= Beginning of Section =

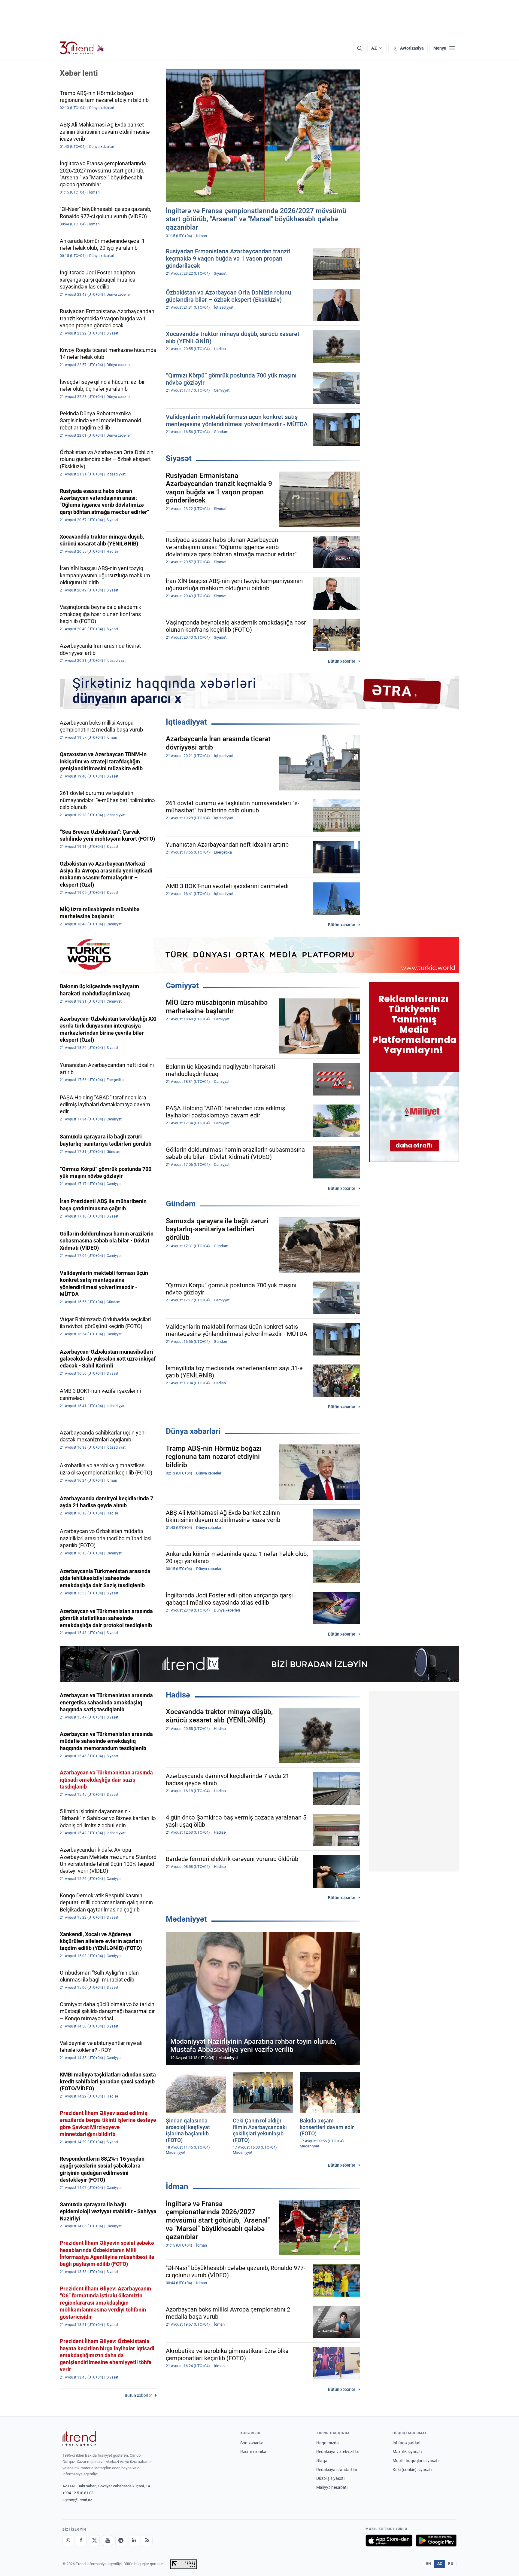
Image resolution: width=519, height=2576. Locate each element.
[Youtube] (107, 2540)
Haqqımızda (327, 2442)
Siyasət (179, 458)
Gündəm (181, 1203)
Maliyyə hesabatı (332, 2487)
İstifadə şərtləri (406, 2442)
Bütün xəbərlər (341, 661)
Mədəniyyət (186, 1919)
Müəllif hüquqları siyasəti (416, 2460)
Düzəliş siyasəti (330, 2478)
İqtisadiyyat (186, 721)
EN (428, 2564)
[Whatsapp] (67, 2540)
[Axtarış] (360, 48)
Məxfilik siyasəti (407, 2451)
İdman (177, 2186)
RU (450, 2564)
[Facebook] (81, 2540)
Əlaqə (321, 2460)
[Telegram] (120, 2540)
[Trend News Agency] (79, 2438)
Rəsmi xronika (253, 2451)
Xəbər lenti (79, 73)
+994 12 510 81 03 (77, 2493)
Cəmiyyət (182, 985)
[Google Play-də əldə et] (436, 2541)
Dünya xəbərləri (193, 1431)
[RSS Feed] (147, 2540)
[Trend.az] (82, 48)
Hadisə (178, 1694)
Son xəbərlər (251, 2442)
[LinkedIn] (134, 2540)
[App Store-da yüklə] (389, 2541)
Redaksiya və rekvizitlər (337, 2451)
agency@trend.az (77, 2500)
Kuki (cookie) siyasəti (412, 2469)
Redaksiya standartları (337, 2469)
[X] (94, 2540)
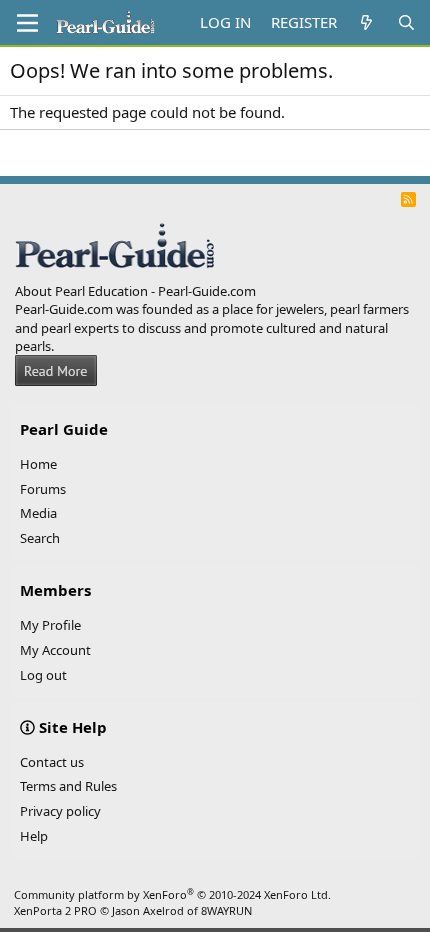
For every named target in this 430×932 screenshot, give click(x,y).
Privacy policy (60, 811)
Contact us (52, 762)
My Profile (50, 625)
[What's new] (366, 22)
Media (38, 513)
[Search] (406, 22)
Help (34, 836)
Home (38, 464)
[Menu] (27, 23)
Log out (43, 675)
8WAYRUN (226, 910)
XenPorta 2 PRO (55, 910)
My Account (55, 650)
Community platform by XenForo (172, 894)
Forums (43, 489)
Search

= End of Section =

### EXERCISE DETAILS
State how many lines in the listing above contain "Redaksiya". Offer nothing besides that number.

### ANSWER TO THIS PROBLEM
2